The Way We Live Now: Waving goodbye to Mr. Nice Guy. In the good old days, we were free to shoplift without being beaten to death, and to live in the suburbs without being eaten by coyotes. No more.
Some lady in China shoplifted a few things from the Wal-Mart—wait, she was suspected of shoplifting and wouldn't show a receipt—so the store's security team sensibly beat her to death right there in the parking lot. Shoplifting adds to the cost that you, the consumer, pay. Think about it.
In Harlem, a man won $168 million in the lottery. Across the bridge in Brooklyn, another man surrendered to authorities after his 30-year old Ponzi scheme—secretly invested in real estate and porn—collapsed to the tune of $60 million.
Do these two men represent some sort of meaningful economic yin and yang, a subtle cosmic sign that our nation's fortunes are once again balancing out? It's an interesting question, and it would be easier to answer if it wasn't for one thing: You live in Yorba Linda, California, and you are under attack from wild coyotes.
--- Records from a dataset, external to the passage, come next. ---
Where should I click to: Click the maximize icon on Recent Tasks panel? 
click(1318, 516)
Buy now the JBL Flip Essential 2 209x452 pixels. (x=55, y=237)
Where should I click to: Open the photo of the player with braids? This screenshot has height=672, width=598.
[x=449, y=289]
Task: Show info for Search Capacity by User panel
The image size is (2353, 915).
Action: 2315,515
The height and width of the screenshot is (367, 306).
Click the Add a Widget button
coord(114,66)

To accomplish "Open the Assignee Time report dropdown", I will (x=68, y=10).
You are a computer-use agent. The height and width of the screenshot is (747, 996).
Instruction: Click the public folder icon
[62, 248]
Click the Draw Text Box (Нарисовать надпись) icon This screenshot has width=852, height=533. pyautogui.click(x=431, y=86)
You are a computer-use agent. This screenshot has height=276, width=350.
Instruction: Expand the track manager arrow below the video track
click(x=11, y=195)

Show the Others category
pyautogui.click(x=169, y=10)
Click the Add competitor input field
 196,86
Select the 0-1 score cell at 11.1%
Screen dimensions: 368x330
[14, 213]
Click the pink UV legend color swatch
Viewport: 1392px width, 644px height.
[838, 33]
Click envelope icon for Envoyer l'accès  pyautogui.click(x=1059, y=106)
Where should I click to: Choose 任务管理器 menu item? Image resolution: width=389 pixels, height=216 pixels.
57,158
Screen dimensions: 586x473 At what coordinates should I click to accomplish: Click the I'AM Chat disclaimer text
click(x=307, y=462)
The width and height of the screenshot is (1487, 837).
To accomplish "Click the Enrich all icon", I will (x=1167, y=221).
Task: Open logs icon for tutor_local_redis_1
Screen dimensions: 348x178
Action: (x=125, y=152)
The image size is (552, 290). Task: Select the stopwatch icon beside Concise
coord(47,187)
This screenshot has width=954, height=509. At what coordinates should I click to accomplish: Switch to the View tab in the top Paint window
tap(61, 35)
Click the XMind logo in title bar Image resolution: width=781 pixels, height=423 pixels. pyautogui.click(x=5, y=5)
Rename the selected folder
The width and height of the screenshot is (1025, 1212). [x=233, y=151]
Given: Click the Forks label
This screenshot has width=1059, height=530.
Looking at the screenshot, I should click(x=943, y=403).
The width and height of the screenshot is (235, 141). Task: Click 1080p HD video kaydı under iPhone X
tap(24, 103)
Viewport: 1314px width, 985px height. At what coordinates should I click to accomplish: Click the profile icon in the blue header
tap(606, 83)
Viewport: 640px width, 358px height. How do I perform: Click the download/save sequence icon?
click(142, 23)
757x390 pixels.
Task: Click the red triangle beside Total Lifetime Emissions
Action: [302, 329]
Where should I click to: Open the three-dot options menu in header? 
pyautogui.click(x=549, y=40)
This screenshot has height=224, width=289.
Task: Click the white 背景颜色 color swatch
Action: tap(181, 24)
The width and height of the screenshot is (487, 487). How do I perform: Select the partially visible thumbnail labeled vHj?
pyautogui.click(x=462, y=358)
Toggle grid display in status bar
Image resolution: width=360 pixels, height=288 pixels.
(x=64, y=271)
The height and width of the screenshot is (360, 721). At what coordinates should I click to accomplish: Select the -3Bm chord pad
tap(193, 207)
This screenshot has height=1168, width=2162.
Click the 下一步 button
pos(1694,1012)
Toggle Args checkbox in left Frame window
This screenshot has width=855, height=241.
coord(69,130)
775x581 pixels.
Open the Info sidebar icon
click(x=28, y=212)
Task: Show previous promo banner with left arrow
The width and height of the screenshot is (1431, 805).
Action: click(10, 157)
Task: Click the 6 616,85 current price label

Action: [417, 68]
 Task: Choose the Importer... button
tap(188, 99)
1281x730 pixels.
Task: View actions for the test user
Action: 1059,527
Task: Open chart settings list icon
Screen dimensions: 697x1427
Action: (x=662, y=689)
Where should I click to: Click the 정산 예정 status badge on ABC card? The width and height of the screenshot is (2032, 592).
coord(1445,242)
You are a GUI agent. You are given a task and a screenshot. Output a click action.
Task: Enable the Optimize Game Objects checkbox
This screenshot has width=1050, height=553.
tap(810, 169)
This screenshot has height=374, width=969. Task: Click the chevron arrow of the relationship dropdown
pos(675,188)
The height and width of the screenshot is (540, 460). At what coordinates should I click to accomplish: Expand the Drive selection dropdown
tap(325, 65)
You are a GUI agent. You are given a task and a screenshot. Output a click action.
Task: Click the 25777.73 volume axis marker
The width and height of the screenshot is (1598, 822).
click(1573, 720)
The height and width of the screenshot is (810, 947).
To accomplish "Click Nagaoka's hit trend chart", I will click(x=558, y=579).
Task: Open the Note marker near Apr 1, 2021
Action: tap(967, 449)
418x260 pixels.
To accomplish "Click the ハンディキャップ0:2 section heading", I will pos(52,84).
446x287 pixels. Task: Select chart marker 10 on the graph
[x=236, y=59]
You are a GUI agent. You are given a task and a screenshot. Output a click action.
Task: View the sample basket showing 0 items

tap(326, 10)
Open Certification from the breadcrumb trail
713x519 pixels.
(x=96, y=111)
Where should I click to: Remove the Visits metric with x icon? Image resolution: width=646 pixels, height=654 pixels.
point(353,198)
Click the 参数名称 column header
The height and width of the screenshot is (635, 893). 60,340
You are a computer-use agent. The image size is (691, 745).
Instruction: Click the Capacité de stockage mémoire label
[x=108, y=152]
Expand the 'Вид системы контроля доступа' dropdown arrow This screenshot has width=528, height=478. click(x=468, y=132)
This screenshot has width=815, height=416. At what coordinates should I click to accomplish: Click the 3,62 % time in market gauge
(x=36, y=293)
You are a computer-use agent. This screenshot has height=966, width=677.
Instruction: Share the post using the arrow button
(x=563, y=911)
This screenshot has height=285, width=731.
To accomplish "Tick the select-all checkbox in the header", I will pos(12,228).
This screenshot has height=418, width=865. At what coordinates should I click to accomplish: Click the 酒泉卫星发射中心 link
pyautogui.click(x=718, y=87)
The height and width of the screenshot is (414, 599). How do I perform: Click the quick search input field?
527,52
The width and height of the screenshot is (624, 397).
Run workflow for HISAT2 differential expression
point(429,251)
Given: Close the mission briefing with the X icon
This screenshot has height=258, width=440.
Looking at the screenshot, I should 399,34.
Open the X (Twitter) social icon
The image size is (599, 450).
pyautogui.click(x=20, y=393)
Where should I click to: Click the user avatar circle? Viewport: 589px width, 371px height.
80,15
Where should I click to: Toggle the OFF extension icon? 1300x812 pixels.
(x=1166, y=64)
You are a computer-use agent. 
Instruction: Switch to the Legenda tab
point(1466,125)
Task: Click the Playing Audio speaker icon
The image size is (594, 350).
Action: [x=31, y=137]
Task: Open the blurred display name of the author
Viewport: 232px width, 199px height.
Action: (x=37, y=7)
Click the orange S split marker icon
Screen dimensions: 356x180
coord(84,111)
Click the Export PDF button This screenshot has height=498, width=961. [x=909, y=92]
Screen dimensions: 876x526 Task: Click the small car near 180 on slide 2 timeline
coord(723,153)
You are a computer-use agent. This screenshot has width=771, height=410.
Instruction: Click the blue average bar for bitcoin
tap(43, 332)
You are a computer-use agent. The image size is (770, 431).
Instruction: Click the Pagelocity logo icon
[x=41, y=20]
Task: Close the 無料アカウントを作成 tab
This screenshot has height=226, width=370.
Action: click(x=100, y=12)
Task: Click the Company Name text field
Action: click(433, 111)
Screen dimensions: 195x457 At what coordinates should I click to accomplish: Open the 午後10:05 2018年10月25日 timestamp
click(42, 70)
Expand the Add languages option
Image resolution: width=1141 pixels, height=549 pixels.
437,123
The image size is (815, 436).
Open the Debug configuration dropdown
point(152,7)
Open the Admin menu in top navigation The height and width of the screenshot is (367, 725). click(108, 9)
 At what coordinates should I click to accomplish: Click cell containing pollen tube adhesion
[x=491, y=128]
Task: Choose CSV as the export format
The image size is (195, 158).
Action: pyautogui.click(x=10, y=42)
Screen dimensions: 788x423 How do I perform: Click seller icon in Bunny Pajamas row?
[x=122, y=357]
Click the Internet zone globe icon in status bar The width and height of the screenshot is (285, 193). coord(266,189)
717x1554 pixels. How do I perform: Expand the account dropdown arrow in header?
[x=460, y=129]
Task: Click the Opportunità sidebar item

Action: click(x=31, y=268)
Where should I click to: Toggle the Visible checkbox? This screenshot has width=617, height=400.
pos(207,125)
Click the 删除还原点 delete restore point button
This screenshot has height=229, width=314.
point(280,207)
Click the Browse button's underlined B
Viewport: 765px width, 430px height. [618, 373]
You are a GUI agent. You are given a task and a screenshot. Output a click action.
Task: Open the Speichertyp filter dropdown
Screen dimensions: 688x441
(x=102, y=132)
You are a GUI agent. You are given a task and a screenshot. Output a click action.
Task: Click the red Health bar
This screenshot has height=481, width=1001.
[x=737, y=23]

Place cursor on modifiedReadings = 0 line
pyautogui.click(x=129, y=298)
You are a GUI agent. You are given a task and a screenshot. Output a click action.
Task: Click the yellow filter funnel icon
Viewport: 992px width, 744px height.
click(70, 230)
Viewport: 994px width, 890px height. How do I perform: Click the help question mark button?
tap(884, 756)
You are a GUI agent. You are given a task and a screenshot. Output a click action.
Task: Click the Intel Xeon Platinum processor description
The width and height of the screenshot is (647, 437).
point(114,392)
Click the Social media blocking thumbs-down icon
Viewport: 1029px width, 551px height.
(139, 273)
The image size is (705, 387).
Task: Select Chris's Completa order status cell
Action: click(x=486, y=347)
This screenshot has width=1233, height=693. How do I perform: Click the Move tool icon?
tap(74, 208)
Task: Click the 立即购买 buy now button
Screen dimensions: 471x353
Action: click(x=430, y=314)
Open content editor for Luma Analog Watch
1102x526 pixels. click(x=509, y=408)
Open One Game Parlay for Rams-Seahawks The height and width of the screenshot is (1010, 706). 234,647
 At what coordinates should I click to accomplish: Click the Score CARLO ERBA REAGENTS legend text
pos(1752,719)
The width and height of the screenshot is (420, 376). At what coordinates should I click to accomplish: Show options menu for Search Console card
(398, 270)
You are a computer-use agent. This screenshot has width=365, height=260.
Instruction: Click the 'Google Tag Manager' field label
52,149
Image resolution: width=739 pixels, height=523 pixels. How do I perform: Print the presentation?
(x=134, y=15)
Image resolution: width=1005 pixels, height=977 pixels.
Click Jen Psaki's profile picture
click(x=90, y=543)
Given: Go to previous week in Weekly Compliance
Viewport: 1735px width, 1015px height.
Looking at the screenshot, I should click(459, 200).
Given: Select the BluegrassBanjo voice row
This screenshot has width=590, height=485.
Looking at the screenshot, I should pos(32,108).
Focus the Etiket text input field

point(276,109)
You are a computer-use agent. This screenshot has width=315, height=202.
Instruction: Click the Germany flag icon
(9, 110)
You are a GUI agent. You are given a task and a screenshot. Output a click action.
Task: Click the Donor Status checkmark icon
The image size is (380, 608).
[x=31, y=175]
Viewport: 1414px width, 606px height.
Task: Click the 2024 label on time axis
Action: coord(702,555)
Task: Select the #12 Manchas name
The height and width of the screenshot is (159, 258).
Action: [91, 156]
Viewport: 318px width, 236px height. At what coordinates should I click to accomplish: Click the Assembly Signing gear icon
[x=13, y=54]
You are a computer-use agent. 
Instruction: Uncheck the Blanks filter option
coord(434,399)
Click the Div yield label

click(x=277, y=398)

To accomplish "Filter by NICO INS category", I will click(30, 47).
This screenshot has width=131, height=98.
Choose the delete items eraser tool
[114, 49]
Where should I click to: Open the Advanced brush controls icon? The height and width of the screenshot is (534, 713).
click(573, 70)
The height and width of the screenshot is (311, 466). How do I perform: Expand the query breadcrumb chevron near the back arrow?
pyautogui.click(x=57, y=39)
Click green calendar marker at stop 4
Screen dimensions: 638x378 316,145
They're hungry, you see, like many Americans, and they've come to the fat, overconsumption-soaked suburbs, to eat your pets. Not having a pet saves you, the consumer, money. Think about it.
Or don't. Because hey, did you buy gold in April, when we told you to? If you didn't you are one sad sack, because gold prices are up to more than $1,000 per ounce now. If you did invest, though, can we have a loan? Crime doesn't pay as well as it used to.